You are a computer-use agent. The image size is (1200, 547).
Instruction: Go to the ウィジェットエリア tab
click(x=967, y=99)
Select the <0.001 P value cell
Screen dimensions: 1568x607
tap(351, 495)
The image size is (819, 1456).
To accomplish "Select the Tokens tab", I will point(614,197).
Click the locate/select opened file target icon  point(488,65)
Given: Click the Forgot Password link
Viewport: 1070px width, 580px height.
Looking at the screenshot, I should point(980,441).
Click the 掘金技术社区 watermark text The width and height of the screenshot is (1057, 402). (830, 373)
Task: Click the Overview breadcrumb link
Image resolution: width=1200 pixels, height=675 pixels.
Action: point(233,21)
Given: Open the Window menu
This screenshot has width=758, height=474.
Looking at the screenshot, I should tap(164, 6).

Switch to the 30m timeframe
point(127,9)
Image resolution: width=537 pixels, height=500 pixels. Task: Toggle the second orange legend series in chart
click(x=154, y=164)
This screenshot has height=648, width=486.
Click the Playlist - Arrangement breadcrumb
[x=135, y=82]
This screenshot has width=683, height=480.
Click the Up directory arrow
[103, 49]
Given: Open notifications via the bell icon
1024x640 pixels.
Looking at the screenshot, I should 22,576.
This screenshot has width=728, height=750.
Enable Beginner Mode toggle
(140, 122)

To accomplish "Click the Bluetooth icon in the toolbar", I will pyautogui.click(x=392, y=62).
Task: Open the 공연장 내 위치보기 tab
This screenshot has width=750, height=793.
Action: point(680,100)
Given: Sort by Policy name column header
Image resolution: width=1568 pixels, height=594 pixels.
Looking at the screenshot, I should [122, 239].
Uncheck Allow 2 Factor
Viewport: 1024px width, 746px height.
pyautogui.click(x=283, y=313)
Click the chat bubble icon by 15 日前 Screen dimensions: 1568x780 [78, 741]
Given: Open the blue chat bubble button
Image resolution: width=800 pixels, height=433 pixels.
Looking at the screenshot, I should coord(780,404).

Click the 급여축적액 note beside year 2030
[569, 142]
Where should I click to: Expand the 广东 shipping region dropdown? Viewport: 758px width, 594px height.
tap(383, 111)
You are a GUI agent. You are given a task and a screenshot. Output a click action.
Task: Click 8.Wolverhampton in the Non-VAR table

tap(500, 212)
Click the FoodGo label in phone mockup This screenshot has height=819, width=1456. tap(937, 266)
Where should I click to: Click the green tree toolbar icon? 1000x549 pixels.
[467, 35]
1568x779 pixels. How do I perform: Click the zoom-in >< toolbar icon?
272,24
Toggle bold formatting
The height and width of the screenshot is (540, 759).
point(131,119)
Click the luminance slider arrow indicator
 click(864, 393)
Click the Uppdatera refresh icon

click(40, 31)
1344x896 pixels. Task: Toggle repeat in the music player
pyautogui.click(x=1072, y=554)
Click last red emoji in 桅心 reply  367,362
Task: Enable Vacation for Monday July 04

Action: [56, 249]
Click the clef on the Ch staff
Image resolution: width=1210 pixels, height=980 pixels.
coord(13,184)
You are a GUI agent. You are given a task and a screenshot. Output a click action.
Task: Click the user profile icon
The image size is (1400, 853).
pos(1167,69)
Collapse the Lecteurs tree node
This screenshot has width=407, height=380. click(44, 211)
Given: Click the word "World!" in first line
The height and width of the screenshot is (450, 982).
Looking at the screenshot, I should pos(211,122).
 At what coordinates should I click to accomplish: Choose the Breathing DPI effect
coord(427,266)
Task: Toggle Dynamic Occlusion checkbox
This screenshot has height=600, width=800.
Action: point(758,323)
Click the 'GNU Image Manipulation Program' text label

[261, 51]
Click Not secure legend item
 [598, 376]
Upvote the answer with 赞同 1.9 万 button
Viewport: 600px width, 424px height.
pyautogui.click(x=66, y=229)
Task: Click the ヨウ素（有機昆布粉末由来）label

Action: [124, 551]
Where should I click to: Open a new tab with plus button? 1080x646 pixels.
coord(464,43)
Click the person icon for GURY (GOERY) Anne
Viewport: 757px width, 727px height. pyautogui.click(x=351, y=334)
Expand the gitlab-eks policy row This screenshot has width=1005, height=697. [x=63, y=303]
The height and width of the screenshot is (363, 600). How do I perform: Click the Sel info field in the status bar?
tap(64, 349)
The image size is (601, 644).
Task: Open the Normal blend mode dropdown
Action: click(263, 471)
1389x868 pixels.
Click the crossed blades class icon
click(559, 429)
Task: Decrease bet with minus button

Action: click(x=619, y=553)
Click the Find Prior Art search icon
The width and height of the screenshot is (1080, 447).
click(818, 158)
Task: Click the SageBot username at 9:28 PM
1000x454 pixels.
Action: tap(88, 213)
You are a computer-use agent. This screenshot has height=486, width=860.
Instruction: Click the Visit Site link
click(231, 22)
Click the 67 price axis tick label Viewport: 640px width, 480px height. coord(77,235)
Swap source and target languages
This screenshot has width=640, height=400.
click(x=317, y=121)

•••

__Task goal__.
All of the data above should be output exactly.

__Response area__.
You are a computer-use agent. The image size is (1200, 547).
Instruction: Go to the ウィジェットエリア tab
click(x=967, y=99)
Select the <0.001 P value cell
Screen dimensions: 1568x607
tap(351, 495)
The image size is (819, 1456).
To accomplish "Select the Tokens tab", I will point(614,197).
Click the locate/select opened file target icon  point(488,65)
Given: Click the Forgot Password link
Viewport: 1070px width, 580px height.
Looking at the screenshot, I should point(980,441).
Click the 掘金技术社区 watermark text The width and height of the screenshot is (1057, 402). (830, 373)
Task: Click the Overview breadcrumb link
Image resolution: width=1200 pixels, height=675 pixels.
Action: point(233,21)
Given: Open the Window menu
This screenshot has width=758, height=474.
Looking at the screenshot, I should tap(164, 6).

Switch to the 30m timeframe
point(127,9)
Image resolution: width=537 pixels, height=500 pixels. Task: Toggle the second orange legend series in chart
click(x=154, y=164)
This screenshot has height=648, width=486.
Click the Playlist - Arrangement breadcrumb
[x=135, y=82]
This screenshot has width=683, height=480.
Click the Up directory arrow
[103, 49]
Given: Open notifications via the bell icon
1024x640 pixels.
Looking at the screenshot, I should 22,576.
This screenshot has width=728, height=750.
Enable Beginner Mode toggle
(140, 122)

To accomplish "Click the Bluetooth icon in the toolbar", I will pyautogui.click(x=392, y=62).
Task: Open the 공연장 내 위치보기 tab
This screenshot has width=750, height=793.
Action: point(680,100)
Given: Sort by Policy name column header
Image resolution: width=1568 pixels, height=594 pixels.
Looking at the screenshot, I should [122, 239].
Uncheck Allow 2 Factor
Viewport: 1024px width, 746px height.
pyautogui.click(x=283, y=313)
Click the chat bubble icon by 15 日前 Screen dimensions: 1568x780 [78, 741]
Given: Open the blue chat bubble button
Image resolution: width=800 pixels, height=433 pixels.
Looking at the screenshot, I should coord(780,404).

Click the 급여축적액 note beside year 2030
[569, 142]
Where should I click to: Expand the 广东 shipping region dropdown? Viewport: 758px width, 594px height.
tap(383, 111)
You are a GUI agent. You are given a task and a screenshot. Output a click action.
Task: Click 8.Wolverhampton in the Non-VAR table

tap(500, 212)
Click the FoodGo label in phone mockup This screenshot has height=819, width=1456. tap(937, 266)
Where should I click to: Click the green tree toolbar icon? 1000x549 pixels.
[467, 35]
1568x779 pixels. How do I perform: Click the zoom-in >< toolbar icon?
272,24
Toggle bold formatting
The height and width of the screenshot is (540, 759).
point(131,119)
Click the luminance slider arrow indicator
 click(864, 393)
Click the Uppdatera refresh icon

click(40, 31)
1344x896 pixels. Task: Toggle repeat in the music player
pyautogui.click(x=1072, y=554)
Click last red emoji in 桅心 reply  367,362
Task: Enable Vacation for Monday July 04

Action: [56, 249]
Click the clef on the Ch staff
Image resolution: width=1210 pixels, height=980 pixels.
coord(13,184)
You are a GUI agent. You are given a task and a screenshot. Output a click action.
Task: Click the user profile icon
The image size is (1400, 853).
pos(1167,69)
Collapse the Lecteurs tree node
This screenshot has width=407, height=380. click(44, 211)
Given: Click the word "World!" in first line
The height and width of the screenshot is (450, 982).
Looking at the screenshot, I should pos(211,122).
 At what coordinates should I click to accomplish: Choose the Breathing DPI effect
coord(427,266)
Task: Toggle Dynamic Occlusion checkbox
This screenshot has height=600, width=800.
Action: point(758,323)
Click the 'GNU Image Manipulation Program' text label

[261, 51]
Click Not secure legend item
 [598, 376]
Upvote the answer with 赞同 1.9 万 button
Viewport: 600px width, 424px height.
pyautogui.click(x=66, y=229)
Task: Click the ヨウ素（有機昆布粉末由来）label

Action: [124, 551]
Where should I click to: Open a new tab with plus button? 1080x646 pixels.
coord(464,43)
Click the person icon for GURY (GOERY) Anne
Viewport: 757px width, 727px height. pyautogui.click(x=351, y=334)
Expand the gitlab-eks policy row This screenshot has width=1005, height=697. [x=63, y=303]
The height and width of the screenshot is (363, 600). How do I perform: Click the Sel info field in the status bar?
tap(64, 349)
The image size is (601, 644).
Task: Open the Normal blend mode dropdown
Action: click(263, 471)
1389x868 pixels.
Click the crossed blades class icon
click(559, 429)
Task: Decrease bet with minus button

Action: click(x=619, y=553)
Click the Find Prior Art search icon
The width and height of the screenshot is (1080, 447).
click(818, 158)
Task: Click the SageBot username at 9:28 PM
1000x454 pixels.
Action: tap(88, 213)
You are a computer-use agent. This screenshot has height=486, width=860.
Instruction: Click the Visit Site link
click(231, 22)
Click the 67 price axis tick label Viewport: 640px width, 480px height. coord(77,235)
Swap source and target languages
This screenshot has width=640, height=400.
click(x=317, y=121)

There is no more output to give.